Depois do Ano da França, Brasil vai participar de evento semelhante na Bélgica
Depois do Ano da França, Brasil vai participar de evento semelhante na Bélgica
A parceria cultural entre Brasil e França, que resultou em eventos como o Ano do Brasil na França, em 2005, e o Ano da França no Brasil, encerrado ontem (15), gerou interesse em outros países. O Ministério da Cultura pretende fazer algo semelhante com a Bélgica em 2011, em território belga.
O anúncio foi feito pelo ministro da Cultura, Juca Ferreira, durante a solenidade de encerramento da programação. Segundo o ministro, “mais de 30 países demonstraram interesse” em promover atos parecidos com a parceria franco-brasileira e, de acordo com ele, isso abriu uma possibilidade enorme para uma ação regular.
“Temos uma enorme demanda. Estamos quase criando uma patente”, brincou Ferreira ontem (15), ao explicar que conversou com Itália e Portugal, além de outros países da Europa, e mais África e Ásia. “O Brasil entrou para o hall de países que despertam interesse de outros”, afirmou.
“Já acertamos com a Bélgica a realização de um evento semelhante em 2011”.
O Ano da França no Brasil se deu entre duas datas simbólicas para o calendário brasileiro – o feriado de Tiradentes (21/4) e o aniversário da proclamação da República (15/11). Ao longo destes sete meses, a programação trouxe eventos e atividades em mais de 80 cidades.
Para o presidente do Comissariado Brasileiro do Ano da França no Brasil, Danilo Santos de Miranda, o resultado obtido foi “extraordinário, tanto númerica quanto qualitativamente”. Segundo ele, pelo menos 50 milhões de brasileiros tiveram alguma espécie de contato com o calendário de produções culturais francesas.
O evento – que surgiu como uma espécie de “retribuição” ao Ano do Brasil na França, em 2005 – recebeu avaliação positiva de ambas as partes envolvidas. O embaixador francês no Brasil, Antoine Pouillieute, classificou como “formidável”, a resposta brasileira. “Passamos de uma amizade formal a uma intimidade operacional”, declarou o embaixador.
Nem tudo é passageiro
A parceria entre os países que promoveram o evento trouxe resultados permanentes para o Brasil, como a Biblioteca Virtual França-Brasil, a restauração de obras do pintor Poussin e o Centro de Músicas Negras na Bahia. “Queríamos realizar não apenas ações pontuais, mas também projetos de caráter permanente. Conseguimos isso em vários lugares” declarou Miranda, lembrado que essa aproximação pode render ainda novos eventos no Brasil.
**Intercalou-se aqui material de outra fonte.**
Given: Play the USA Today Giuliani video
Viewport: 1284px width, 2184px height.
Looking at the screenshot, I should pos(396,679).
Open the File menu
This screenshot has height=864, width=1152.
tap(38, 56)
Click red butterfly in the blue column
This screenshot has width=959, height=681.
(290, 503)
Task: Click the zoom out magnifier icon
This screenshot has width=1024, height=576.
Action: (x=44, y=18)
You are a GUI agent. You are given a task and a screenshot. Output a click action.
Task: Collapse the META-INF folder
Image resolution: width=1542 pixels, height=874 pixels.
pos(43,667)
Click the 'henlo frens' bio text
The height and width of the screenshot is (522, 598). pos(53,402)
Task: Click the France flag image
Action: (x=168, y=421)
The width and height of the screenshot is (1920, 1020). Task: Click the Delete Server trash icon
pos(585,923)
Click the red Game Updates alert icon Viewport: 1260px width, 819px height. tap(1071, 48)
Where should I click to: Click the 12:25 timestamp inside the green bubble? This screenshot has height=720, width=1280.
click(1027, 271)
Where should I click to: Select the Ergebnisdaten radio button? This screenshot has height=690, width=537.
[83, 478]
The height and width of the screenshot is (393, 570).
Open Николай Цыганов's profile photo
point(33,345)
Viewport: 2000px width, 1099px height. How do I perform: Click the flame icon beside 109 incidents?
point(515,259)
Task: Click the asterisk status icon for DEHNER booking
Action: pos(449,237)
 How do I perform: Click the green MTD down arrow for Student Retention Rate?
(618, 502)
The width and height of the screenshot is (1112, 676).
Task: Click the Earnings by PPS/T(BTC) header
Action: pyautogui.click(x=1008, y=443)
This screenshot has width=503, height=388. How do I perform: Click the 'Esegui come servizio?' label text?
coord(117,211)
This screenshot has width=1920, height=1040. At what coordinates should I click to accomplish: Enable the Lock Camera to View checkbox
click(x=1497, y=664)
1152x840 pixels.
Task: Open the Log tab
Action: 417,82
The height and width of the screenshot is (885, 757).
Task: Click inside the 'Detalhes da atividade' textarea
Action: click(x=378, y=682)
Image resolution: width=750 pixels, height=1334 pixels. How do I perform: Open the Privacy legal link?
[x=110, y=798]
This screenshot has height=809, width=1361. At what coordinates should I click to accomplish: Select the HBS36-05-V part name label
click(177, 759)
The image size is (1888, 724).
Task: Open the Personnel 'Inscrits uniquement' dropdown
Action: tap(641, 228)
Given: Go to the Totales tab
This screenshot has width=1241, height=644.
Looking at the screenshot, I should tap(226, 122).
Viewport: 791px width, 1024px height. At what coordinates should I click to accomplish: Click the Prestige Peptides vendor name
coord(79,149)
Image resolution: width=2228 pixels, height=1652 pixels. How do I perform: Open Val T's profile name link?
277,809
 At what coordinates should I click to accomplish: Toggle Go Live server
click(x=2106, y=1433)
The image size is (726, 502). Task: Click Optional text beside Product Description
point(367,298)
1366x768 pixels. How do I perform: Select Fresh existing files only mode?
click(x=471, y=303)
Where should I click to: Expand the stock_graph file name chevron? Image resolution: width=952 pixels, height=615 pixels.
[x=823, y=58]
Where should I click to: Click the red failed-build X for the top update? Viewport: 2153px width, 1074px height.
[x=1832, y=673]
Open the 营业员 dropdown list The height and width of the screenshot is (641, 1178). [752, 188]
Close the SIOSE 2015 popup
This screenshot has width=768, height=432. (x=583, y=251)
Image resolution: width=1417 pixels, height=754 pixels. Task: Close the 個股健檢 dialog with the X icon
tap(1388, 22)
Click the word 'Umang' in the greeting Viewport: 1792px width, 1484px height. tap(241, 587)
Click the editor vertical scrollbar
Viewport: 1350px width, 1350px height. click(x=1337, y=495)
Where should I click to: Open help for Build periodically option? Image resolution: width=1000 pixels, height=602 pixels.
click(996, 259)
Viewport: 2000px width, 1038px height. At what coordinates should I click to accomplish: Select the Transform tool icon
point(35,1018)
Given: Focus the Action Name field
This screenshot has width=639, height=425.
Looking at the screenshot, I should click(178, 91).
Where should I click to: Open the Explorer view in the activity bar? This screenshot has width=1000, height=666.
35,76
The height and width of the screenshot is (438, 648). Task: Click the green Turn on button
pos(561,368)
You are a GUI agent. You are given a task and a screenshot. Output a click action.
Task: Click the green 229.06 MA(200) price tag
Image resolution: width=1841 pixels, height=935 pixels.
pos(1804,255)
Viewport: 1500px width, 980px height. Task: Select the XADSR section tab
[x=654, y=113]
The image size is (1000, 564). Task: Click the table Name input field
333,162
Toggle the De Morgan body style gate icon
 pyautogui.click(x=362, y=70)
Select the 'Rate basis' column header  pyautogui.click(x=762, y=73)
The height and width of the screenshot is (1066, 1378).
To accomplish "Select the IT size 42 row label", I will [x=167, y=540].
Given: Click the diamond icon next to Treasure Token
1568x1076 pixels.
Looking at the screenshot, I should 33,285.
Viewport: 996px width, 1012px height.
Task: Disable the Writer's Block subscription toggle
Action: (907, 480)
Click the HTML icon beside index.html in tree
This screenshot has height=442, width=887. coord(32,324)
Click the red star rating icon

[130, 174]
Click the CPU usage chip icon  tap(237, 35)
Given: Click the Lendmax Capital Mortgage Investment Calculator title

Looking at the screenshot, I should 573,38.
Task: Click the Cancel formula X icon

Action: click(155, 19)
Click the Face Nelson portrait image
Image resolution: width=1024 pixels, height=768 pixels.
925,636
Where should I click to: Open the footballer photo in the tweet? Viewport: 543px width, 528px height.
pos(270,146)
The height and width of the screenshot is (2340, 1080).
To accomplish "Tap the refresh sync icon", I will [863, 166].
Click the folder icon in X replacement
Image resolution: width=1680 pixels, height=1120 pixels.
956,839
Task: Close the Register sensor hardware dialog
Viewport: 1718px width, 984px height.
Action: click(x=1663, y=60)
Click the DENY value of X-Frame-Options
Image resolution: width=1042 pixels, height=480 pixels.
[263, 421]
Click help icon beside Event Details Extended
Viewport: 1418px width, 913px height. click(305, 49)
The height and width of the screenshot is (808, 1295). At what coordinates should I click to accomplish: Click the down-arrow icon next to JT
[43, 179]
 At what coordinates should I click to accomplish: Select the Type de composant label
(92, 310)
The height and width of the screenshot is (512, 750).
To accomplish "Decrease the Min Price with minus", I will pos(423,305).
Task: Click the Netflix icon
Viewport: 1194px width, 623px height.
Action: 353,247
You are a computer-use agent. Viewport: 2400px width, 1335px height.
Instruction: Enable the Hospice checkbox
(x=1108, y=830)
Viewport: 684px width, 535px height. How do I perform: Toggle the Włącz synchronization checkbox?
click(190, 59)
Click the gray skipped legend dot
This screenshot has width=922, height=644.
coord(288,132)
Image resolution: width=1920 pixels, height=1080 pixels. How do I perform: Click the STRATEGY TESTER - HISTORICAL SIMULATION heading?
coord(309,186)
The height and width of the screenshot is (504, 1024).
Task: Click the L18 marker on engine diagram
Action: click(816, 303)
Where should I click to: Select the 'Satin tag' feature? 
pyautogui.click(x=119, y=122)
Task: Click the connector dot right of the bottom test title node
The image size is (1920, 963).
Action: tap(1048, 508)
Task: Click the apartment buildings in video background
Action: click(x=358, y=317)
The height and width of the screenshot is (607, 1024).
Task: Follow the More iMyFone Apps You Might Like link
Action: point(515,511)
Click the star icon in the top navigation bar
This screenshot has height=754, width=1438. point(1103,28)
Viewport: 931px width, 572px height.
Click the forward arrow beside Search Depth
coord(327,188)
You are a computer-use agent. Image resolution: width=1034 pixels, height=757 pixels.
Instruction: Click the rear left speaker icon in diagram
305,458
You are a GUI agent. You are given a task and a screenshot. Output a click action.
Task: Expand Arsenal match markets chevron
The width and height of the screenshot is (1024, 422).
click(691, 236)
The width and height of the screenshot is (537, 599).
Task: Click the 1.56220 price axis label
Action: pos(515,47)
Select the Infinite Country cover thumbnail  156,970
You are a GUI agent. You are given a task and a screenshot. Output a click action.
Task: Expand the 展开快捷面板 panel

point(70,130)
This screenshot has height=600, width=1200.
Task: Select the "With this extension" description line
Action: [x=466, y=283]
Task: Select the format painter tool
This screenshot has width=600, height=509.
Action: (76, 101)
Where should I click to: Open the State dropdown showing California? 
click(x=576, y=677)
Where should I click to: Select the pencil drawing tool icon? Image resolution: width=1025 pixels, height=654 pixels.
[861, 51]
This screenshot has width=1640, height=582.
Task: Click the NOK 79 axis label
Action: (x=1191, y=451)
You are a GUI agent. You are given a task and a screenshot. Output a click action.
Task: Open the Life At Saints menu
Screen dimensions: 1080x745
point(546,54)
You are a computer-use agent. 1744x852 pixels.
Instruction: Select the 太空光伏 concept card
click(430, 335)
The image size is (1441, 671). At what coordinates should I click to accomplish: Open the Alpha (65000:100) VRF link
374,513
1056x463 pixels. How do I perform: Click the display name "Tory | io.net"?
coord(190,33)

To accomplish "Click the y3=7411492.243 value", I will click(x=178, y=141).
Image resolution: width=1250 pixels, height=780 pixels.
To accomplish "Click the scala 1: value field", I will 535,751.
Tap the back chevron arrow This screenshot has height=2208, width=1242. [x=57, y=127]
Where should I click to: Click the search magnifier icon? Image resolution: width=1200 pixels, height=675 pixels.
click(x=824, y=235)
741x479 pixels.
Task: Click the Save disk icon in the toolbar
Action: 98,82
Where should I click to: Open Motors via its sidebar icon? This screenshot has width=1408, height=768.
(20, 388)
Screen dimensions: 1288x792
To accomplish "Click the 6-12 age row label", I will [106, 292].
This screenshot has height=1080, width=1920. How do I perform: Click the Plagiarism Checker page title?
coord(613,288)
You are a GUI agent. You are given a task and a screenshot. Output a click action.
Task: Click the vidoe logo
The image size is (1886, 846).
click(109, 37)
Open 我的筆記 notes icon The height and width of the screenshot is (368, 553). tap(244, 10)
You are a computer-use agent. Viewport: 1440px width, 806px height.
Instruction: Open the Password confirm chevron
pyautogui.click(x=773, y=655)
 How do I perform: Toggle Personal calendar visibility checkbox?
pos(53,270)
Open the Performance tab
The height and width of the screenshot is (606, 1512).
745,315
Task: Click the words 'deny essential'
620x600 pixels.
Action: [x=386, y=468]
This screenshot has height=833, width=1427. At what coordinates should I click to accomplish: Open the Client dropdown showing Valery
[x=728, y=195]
O presidente do Comissariado Francês e do espaço cultural Grand-Palais de Paris, Yves Saint-Geours, declarou que os projetos “não são somente para hoje, mas também para o futuro”.
Para a realização dos mais de 560 projetos programados, o evento contou com investimentos de cerca de 43 milhões de reais, captados pela Lei Rouanet, além de 5 milhões do Fundo Nacional de Cultura. A França contribuiu com 10 milhões de euros (6 milhões captados de instituições públicas e mais 4 de fundo empresarial), equivalentes a 26 milhões de reais.
Apesar do encerramento oficial do evento, algumas obras e projetos continuam no Brasil até o final do ano, como a mostra do pintor Marc Chagall no Rio de Janeiro (Museu Nacional de Belas Artes) e da exposição do fotógrafo Henri Cartier-Bresson em São Paulo (SESC Pinheiros).